University of Louisiana at Lafayette
2021-2022 Distinguished Lecturer
Red or green: Overprinting of the climatic signal in sediments
Most geologists learn during their first field trips that the color of sediments is a primary indication of syn-depositional environmental conditions of the past on our planet. While this is largely true, as a first approximation, it might be wise to consider other factors capable of affecting mineral assemblages in formations where basinal fluids percolate after deposition. During a recent International Ocean Discovery Expedition (IODP), we drilled through sediments showing alternating red and green sedimentary beds. Shipboard results from deep Miocene marine sediments in the South China Sea, at IODP Site U1502 exemplify such post-depositional fluid-rock interactions.
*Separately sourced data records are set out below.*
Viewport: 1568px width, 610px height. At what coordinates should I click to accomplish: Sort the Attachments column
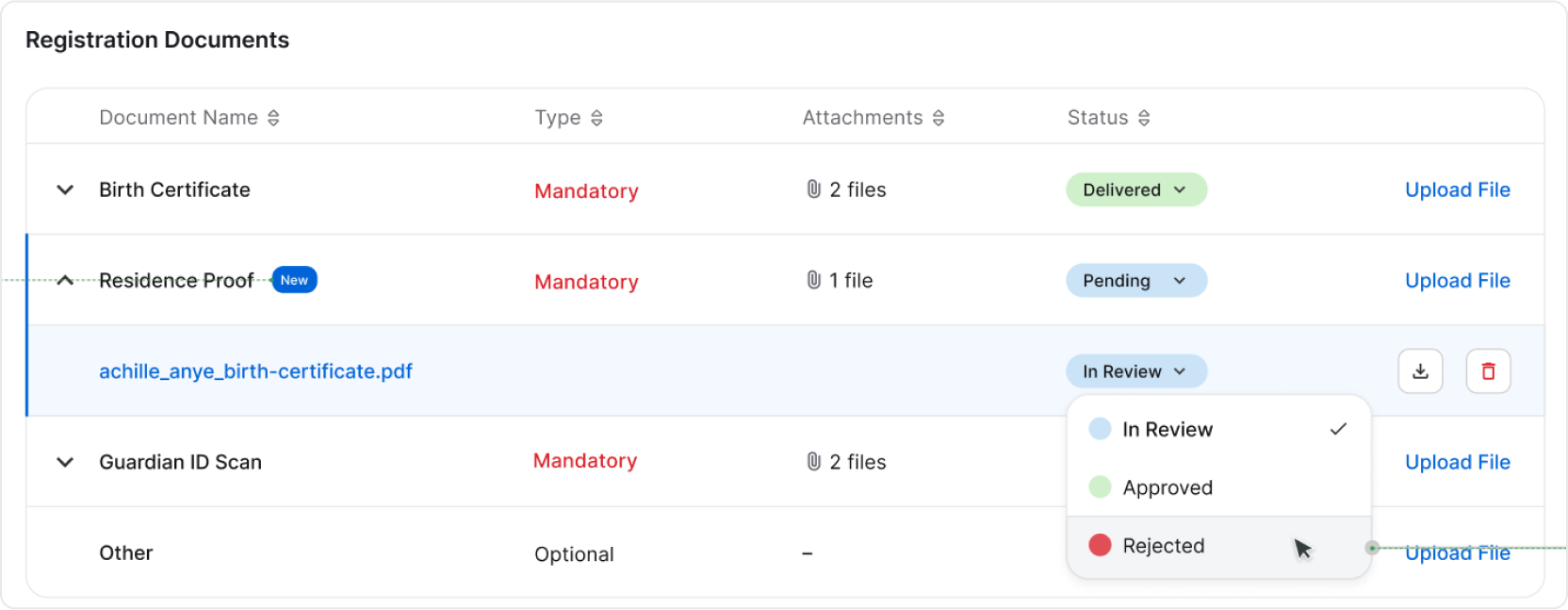[x=939, y=118]
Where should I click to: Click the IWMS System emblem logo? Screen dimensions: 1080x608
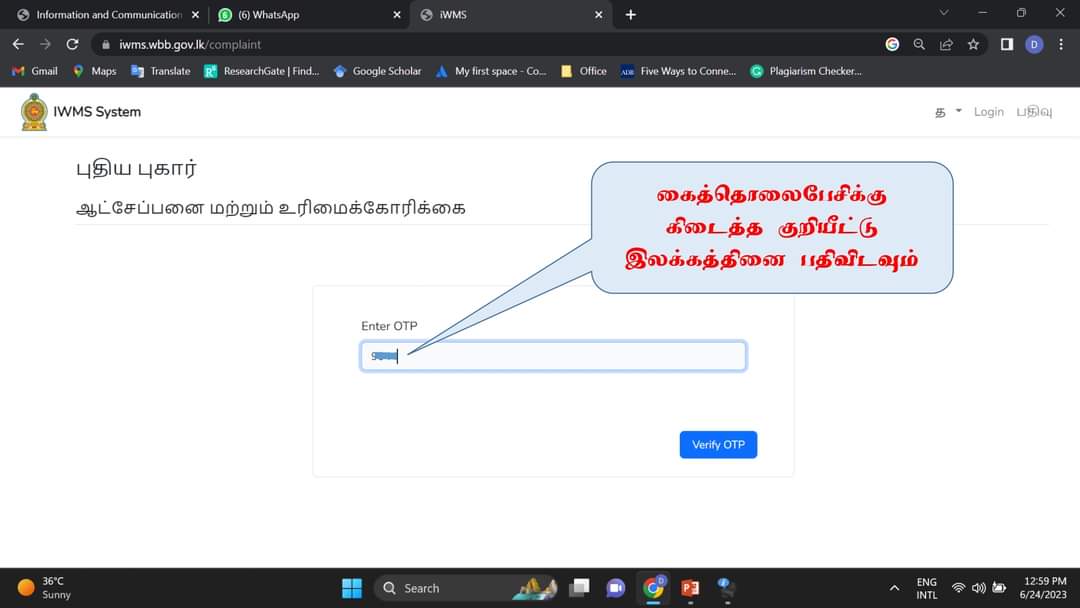[x=34, y=112]
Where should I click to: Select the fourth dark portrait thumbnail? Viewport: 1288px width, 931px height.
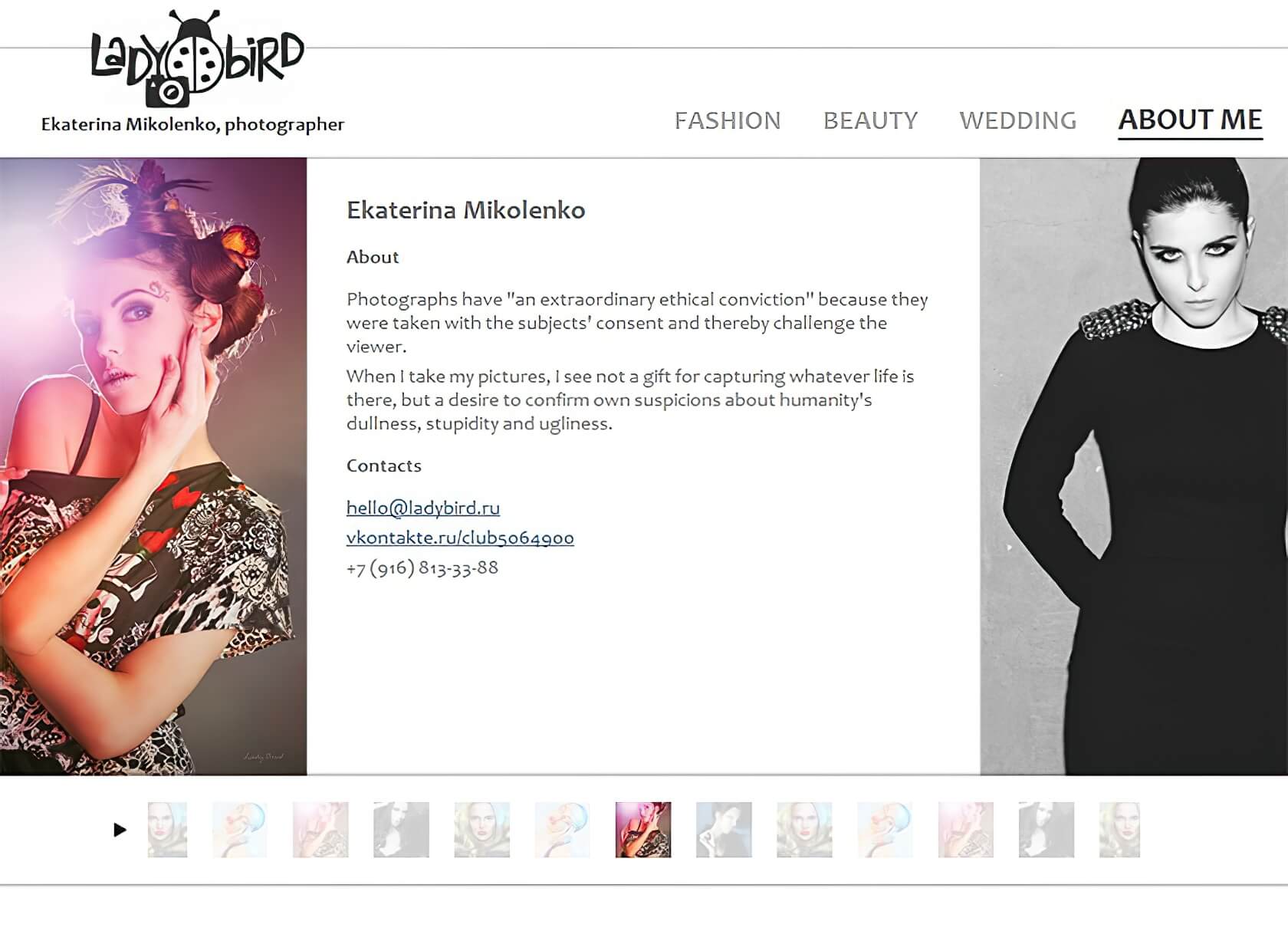pos(401,830)
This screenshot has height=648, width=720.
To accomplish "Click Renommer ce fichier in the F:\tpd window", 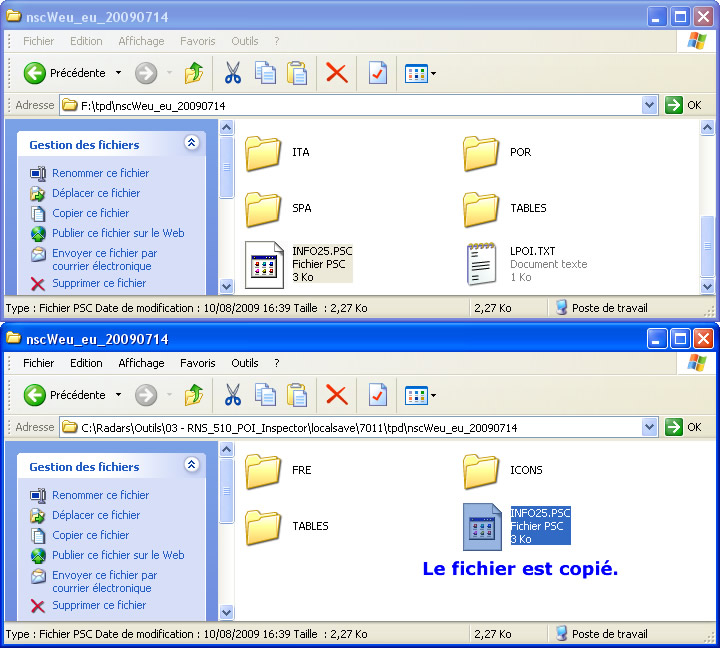I will click(x=100, y=173).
Petrographic, rock magnetic and paleomagnetic data on cores show that the red coloration comes from an early, basin-wide, pervasive diagenetic oxidation event (with hematite). In contrast, the green beds host a pyrrhotite-magnetite mix resulting from fluid-driven reduction. The dense sulfidic stockwork in the basaltic basement underlying these Miocene sediments is the main source of the reducing fluids. Drilling deep holes that target basin basements can thus provide useful information on the transfer of fluids, thermal energy and chemical components from the basement to the overlying sedimentary layers, and the impacts of these processes on subseafloor biogeochemical conditions.
Eric Ferré, PhD, joined the University of Louisiana at Lafayette as professor and director of the School of Geosciences in August 2018. He grew up in the Southern, sunny, part of France in a small town near Toulouse and went to college at Université Paul Sabatier, also in Toulouse, where he earned his Honors BSc in 1984, MSc in 1985, PhD in 1989, and Habilitation in 2000. Dr. Ferré held academic positions at Rhodes University, Grahamstown, South Africa (1996-2001), the University of Wisconsin, Madison (2001-2002) and Southern Illinois University, Carbondale (2002-2018).
Dr. Ferré’s current research focuses on deformation of the Earth’s lithosphere, both in oceanic and continental settings, both at the geologically slow and seismically fast timescales. His main tools for addressing scientific questions are rock magnetism and paleomagnetism.